Quantas pessoas precisarão morrer ainda (aí vem o carnaval!) para que se tomem as providências? E, aqui, novamente, não quero apontar falhas no sistema ou culpados. Isso não me diz respeito. Quero, sim, chamar a atenção para algo mais radical: a indiferença das pessoas, o desamor pela própria vida e pela vida dos outros.
Indiferença significa “não estar nem aí” para o que está acontecendo ao seu redor. E, em matéria de trânsito, a indiferença é filha primogênita da impunidade! Continua-se a beber, a dirigir e a matar, pois providências legais, da parte de quem devem tomá-las, são, no mínimo, demoradas.

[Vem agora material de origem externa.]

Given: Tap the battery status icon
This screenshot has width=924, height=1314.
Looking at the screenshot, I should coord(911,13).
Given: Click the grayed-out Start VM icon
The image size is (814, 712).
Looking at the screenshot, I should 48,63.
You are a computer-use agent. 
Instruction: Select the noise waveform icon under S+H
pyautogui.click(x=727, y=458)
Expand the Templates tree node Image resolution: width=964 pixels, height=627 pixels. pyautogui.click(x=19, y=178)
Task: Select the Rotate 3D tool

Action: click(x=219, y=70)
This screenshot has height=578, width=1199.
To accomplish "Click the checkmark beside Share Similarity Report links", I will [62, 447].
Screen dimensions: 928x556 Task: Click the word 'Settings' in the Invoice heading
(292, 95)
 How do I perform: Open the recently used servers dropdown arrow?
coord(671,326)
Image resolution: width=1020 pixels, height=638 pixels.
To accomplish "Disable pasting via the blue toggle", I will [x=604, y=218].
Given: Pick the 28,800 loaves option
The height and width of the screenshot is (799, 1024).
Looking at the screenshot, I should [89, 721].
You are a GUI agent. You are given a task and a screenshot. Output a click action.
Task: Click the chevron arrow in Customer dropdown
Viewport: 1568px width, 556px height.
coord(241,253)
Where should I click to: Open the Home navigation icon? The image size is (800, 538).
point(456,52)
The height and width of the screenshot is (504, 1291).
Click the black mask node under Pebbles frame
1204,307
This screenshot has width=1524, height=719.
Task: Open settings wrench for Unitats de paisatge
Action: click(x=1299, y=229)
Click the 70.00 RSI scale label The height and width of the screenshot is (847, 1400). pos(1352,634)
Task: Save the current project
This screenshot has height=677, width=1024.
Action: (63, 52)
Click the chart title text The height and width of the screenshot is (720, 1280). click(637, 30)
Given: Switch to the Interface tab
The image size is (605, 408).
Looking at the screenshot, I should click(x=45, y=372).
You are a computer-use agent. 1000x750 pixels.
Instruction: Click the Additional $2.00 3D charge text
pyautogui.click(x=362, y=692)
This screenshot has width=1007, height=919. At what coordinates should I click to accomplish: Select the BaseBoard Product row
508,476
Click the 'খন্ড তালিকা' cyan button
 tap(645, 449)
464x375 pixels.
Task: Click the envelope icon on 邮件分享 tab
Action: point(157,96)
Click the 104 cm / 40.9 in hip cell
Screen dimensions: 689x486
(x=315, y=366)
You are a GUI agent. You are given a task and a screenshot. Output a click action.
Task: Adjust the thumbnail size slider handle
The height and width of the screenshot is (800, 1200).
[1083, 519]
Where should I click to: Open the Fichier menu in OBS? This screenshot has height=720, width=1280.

Quando a notícia do acidente correu, estava na maternidade de Cajazeiras, visitando uma parenta que, naquela noite, ganhou bebê. Como sacerdote, junto com minha irmã, enfermeira, corri para o hospital, pelos corredores internos, para prestar a assistência que fosse, junto às vítimas, ou junto aos familiares que talvez necessitassem não de muitas palavras, mas da presença de alguém para ouvir suas lamentações. Geralmente, uma figura de significação espiritual como um padre é pessoa indicada para isso. Em síntese, entre hospital e familiares, “terminei” minha obrigação de consciência, de fraternidade e de solidariedade por volta de 01h30.
Até aí tudo dentro da normalidade, se é que se pode dizer isso. Depois de ter deixado minha irmã em casa, sozinho, guiando o carro da minha família, meditava sobre o mal do mundo, um dos problemas que deixa a filosofia desnorteada e necessitada de outra explicação que não apenas a da razão. Meu mundo ainda não tinha caído. Ele desabou no momento em, passando pelas ruas, notava que jovens e adolescentes, em traileres e bares, em plena madrugada, se alcoolizavam, completamente alheios (ou indiferentes!) à tragédia acontecida há pouco.
E, parando o carro para “contemplar” as cenas, tentava juntar um monte de coisas: a dor das famílias sofridas, a dor do que provocou o acidente e de sua família (pois também têm sentimentos e precisam ser respeitados nisso), os acidentes em potencial daquela madrugada, os que estaremos vivos nos próximos dias ou meses, ou os que estaremos mortos, vítimas da violência que está em ascensão disparada.
Sem poder fazer nada, com lágrimas nos olhos, fui pra casa terminar de passar a noite, em meio a um sono intranqüilo e orações pelo nosso povo que, desconsolado e sem saber a quem se dirigir, tem que viver esperando sem esperança. Naquela madrugada, apenas aguardei o nascer do sol, rogando a Deus que ilumine nossas consciências. A segurança no trânsito sou eu que faço. Já basta de tanta morte.
À família, que perdeu Jandira, meus sinceros pêsames e a certeza das palavras da fé,
que nos confortam neste momento: vida eterna e ressurreição. Às outras vítimas, força!
Aos profissionais de saúde de Cajazeiras, mesmo os que não estavam de serviço, que deram uma demonstração formidável de prontidão e de amor ao próximo, o reconhecimento deste articulista.